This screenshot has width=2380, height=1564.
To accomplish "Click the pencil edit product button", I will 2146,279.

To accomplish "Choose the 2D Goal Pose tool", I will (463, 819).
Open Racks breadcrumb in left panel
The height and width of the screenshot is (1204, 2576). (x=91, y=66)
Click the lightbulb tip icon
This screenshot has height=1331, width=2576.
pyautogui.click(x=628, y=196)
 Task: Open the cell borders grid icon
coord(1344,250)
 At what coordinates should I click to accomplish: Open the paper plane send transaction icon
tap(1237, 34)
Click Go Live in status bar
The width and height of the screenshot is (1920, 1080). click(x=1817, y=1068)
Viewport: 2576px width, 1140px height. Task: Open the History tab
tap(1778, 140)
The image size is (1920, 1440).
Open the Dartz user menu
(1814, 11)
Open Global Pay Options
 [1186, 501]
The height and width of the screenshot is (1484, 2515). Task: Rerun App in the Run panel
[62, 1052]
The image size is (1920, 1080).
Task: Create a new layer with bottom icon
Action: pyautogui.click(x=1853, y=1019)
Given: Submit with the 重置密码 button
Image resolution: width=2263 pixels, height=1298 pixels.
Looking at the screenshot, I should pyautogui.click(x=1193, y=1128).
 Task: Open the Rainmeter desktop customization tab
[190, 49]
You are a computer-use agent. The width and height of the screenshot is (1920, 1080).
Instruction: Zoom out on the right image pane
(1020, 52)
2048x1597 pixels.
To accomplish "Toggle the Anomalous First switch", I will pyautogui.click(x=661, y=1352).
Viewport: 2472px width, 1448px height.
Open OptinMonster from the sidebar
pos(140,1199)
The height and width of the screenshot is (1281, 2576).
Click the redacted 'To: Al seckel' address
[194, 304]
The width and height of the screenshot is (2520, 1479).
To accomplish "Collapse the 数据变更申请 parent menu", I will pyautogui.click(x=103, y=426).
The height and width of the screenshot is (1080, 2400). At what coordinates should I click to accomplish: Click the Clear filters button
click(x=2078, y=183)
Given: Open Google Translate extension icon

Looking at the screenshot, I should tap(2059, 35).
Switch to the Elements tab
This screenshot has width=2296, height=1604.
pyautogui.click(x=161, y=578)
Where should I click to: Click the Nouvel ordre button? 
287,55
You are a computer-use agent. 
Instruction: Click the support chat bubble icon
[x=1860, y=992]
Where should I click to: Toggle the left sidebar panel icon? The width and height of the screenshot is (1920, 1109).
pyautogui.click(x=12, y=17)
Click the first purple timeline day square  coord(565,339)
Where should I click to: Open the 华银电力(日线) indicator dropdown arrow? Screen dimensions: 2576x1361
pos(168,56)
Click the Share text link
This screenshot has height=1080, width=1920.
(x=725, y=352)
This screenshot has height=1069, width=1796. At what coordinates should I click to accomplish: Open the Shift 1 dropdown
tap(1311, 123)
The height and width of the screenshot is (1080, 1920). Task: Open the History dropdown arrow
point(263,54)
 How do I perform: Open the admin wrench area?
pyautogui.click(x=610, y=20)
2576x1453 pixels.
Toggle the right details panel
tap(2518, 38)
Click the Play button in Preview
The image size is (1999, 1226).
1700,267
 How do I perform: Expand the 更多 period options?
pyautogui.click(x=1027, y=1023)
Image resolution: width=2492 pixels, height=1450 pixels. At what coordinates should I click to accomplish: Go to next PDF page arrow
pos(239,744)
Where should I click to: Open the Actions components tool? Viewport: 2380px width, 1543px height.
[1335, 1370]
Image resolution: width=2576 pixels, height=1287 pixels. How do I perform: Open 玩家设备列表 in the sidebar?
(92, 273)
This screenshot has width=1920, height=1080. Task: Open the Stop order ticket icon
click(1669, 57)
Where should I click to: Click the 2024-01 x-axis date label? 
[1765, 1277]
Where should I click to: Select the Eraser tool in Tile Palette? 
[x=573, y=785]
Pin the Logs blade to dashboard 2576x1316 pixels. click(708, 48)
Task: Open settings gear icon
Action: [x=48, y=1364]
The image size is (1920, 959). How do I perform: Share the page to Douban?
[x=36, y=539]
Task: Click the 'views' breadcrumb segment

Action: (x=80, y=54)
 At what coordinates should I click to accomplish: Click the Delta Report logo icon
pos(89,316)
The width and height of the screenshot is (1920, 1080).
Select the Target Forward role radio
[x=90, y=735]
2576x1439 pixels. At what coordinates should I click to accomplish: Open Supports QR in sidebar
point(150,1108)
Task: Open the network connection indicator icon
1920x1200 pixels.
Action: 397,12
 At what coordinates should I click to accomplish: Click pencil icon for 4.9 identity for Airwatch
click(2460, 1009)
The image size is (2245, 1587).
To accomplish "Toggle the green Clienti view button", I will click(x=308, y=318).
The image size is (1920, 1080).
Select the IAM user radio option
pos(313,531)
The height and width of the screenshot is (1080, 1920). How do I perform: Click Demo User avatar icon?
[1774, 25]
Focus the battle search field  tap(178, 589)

Exercise goal » Throughout the listing, how many lines contain the string "agent"? Give the number on its own.

Solution for this task » 2